No doubt you remember that famous scene from Crocodile Dundee where a thug tries to scare Mick Dundee into handing over his wallet by threatening him with a knife. Mick casually responds by pulling out a mini-sword of his own and warns his assailant, 'that's not a knife. THAT's a knife'.
I was reminded of that scene yesterday when the ASX 200 fell 2%. Many stocks fell by more than that, particularly those affected by the plunging oil price. Woodside (ASX: WPL) fell 4%, Origin (ASX: ORG) 5% and Santos (ASX: STO) fell 10%.
While no one likes losing money, the falls must be put in perspective.
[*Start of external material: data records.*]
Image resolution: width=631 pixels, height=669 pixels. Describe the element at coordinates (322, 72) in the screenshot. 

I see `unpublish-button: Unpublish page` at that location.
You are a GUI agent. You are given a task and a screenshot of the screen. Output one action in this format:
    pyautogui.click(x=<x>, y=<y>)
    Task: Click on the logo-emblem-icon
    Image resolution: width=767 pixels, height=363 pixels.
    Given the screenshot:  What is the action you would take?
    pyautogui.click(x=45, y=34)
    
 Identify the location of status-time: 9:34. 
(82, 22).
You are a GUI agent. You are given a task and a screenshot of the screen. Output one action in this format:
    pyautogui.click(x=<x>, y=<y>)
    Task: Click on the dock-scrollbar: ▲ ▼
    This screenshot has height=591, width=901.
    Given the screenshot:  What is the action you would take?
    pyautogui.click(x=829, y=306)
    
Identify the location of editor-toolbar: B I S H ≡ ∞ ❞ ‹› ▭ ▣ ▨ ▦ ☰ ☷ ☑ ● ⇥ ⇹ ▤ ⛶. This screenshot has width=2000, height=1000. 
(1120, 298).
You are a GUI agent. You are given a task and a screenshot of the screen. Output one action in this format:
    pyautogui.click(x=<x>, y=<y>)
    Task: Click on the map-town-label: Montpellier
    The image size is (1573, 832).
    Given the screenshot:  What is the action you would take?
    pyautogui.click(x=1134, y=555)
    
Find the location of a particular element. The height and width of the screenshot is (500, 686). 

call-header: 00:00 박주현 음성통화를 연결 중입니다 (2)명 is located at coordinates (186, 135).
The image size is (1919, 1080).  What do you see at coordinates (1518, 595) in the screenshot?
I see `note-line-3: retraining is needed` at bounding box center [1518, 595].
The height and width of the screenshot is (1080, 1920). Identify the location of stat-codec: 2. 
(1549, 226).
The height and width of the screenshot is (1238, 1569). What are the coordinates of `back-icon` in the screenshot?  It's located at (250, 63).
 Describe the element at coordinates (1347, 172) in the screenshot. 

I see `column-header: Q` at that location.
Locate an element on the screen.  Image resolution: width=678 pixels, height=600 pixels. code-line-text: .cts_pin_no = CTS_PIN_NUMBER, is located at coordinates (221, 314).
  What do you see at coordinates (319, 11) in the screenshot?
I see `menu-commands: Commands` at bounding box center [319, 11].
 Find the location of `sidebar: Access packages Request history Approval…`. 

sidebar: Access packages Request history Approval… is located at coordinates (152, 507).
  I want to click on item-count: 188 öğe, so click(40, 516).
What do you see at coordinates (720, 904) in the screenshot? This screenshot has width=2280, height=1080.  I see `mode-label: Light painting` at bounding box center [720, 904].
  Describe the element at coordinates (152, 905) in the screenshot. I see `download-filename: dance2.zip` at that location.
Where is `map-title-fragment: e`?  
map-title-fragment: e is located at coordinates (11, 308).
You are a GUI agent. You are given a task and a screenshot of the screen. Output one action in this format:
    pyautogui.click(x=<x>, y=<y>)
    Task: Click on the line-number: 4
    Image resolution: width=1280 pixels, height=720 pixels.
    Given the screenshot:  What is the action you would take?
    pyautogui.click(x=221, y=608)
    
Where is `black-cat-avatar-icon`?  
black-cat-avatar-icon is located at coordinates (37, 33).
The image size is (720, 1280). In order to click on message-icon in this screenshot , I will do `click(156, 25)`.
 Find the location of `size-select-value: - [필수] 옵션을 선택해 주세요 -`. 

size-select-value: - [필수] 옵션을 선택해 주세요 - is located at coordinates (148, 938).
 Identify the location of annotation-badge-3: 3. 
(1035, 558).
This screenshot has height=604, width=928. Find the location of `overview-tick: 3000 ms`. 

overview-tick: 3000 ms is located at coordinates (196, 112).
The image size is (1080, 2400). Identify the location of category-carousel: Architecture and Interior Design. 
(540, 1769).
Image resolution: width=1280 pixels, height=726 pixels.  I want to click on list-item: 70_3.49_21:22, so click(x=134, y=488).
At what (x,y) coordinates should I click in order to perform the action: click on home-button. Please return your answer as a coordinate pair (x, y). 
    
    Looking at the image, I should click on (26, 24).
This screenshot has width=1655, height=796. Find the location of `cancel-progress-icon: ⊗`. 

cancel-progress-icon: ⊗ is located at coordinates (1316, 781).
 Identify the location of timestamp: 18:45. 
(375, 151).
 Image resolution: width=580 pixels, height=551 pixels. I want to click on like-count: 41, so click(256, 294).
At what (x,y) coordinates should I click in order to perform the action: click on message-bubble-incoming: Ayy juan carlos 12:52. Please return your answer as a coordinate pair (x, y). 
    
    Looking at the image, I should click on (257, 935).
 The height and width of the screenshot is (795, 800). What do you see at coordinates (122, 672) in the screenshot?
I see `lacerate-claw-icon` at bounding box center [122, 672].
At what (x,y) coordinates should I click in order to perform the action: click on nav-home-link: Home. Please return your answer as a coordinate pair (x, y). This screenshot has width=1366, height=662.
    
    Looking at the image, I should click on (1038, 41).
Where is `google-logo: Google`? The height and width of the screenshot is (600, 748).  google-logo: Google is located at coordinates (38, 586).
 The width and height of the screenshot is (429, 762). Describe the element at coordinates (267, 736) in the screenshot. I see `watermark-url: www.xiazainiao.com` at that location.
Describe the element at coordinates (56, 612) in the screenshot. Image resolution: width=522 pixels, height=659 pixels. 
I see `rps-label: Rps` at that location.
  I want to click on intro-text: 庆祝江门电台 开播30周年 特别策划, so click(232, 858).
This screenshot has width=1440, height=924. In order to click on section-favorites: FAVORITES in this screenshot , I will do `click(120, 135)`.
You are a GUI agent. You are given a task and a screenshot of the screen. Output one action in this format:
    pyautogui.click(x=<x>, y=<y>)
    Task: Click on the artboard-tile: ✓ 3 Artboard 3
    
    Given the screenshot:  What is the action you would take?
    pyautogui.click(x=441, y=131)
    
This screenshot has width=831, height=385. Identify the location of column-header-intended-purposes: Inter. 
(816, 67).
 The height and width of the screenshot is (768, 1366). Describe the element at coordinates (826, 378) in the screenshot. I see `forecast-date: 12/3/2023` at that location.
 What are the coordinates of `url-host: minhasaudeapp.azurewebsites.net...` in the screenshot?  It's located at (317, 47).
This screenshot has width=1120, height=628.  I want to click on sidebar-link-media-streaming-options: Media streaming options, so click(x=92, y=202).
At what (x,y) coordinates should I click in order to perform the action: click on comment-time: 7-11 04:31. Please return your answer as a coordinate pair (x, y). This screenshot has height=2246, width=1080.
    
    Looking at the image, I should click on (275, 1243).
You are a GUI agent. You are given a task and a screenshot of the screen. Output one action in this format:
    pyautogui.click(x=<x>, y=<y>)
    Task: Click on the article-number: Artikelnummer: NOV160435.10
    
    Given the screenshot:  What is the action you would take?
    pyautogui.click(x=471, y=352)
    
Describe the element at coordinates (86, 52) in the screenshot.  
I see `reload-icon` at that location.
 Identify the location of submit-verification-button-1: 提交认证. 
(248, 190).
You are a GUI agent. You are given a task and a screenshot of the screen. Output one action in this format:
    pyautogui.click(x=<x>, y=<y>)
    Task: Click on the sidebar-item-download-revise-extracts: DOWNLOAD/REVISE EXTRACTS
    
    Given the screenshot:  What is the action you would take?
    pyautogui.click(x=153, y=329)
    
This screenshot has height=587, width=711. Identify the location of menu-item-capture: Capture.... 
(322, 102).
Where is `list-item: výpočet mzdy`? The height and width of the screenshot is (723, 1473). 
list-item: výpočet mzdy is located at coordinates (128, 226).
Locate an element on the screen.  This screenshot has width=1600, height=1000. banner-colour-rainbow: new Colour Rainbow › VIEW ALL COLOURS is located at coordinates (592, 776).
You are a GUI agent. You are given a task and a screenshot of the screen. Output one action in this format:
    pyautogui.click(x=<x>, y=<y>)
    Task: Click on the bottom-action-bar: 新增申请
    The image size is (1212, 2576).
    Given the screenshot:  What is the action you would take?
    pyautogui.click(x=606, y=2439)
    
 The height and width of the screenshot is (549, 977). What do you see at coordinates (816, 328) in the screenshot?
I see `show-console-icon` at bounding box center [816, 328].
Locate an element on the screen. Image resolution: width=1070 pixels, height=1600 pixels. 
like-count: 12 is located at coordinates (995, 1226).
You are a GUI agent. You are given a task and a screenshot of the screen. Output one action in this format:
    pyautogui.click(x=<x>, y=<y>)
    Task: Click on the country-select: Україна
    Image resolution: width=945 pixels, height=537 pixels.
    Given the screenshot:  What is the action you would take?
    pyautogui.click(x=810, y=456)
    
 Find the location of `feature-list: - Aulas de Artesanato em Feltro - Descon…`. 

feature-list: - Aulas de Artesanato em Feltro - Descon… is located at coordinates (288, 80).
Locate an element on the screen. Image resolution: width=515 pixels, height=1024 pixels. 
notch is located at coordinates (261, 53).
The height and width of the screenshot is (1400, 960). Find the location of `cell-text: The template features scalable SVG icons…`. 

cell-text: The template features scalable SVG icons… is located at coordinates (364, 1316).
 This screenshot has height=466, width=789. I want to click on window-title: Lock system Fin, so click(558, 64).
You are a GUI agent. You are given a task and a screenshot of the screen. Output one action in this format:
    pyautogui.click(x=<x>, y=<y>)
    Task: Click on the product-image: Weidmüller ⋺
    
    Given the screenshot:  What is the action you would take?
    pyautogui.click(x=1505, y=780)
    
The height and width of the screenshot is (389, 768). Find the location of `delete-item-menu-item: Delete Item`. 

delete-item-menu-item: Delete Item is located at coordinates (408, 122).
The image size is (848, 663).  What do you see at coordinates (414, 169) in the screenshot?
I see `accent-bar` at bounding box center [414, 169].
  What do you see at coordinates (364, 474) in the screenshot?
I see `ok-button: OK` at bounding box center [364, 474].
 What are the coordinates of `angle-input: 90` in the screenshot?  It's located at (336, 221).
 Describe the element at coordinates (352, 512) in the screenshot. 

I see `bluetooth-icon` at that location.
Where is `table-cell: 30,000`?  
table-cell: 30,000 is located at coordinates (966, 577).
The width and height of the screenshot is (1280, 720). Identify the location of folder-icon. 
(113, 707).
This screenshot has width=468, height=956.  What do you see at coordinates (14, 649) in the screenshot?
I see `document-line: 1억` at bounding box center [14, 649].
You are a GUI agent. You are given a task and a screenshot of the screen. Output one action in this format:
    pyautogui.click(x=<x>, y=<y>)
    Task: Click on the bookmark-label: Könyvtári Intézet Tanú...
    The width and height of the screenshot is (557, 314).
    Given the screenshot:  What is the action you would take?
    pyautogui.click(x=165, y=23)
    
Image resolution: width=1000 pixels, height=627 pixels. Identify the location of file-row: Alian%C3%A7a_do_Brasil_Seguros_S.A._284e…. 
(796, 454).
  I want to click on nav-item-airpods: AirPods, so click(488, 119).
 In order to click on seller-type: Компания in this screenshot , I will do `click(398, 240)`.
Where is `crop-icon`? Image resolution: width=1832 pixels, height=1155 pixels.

The All Ordinaries Accumulation Index fell 21% in the five months to 26 Sep 11, while at the height of the GFC in March 2009 it had fallen 51% from its peak in November 2007.
Yesterday's fall is even less significant when you consider the index has increased 112% since its nadir on 6 Mar 09 and 52% since September 2011 when Europe looked liked it was going to tear apart.
Far from causing you to panic, you should welcome the latest opportunity to buy cheap stocks for the long term. Yesterday's fall will be forgotten by next week, which is why you should ignore the headlines and focus on what's important.
At Intelligent Investor Share Advisor we follow a value investing approach by concentrating on businesses that we understand, that offer a margin of safety due to their high quality or cheap price (preferably both) and holding them for the long term as part of a diversified portfolio that can compound our wealth as fast as possible without taking large risks.
While some of our small-weighted positions in the resources sector in particular have been hurt by the recent carnage, our model portfolios have barely been affected as we've been warning about the impact of a slowing Chinese economy for three years. Even better, most of our core recommendations are benefitting from a lower Aussie dollar or falling interest rates.
You didn't have to be a genius to see this coming, but you did have to act early and be patient. Being patient is your biggest edge over the pros, yet it's in increasingly short supply on the stock market these days. The average holding period for a stock has reportedly fallen from four years at the end of World War II, to eight months in 2000, two months by 2008 and now possibly five days.
If like us you believe that making money is all in the waiting, then yesterday's falls have made several stocks on our Buy list even more attractive, and we expect to add another stock or two soon as a direct result of Mr Market's panic attack.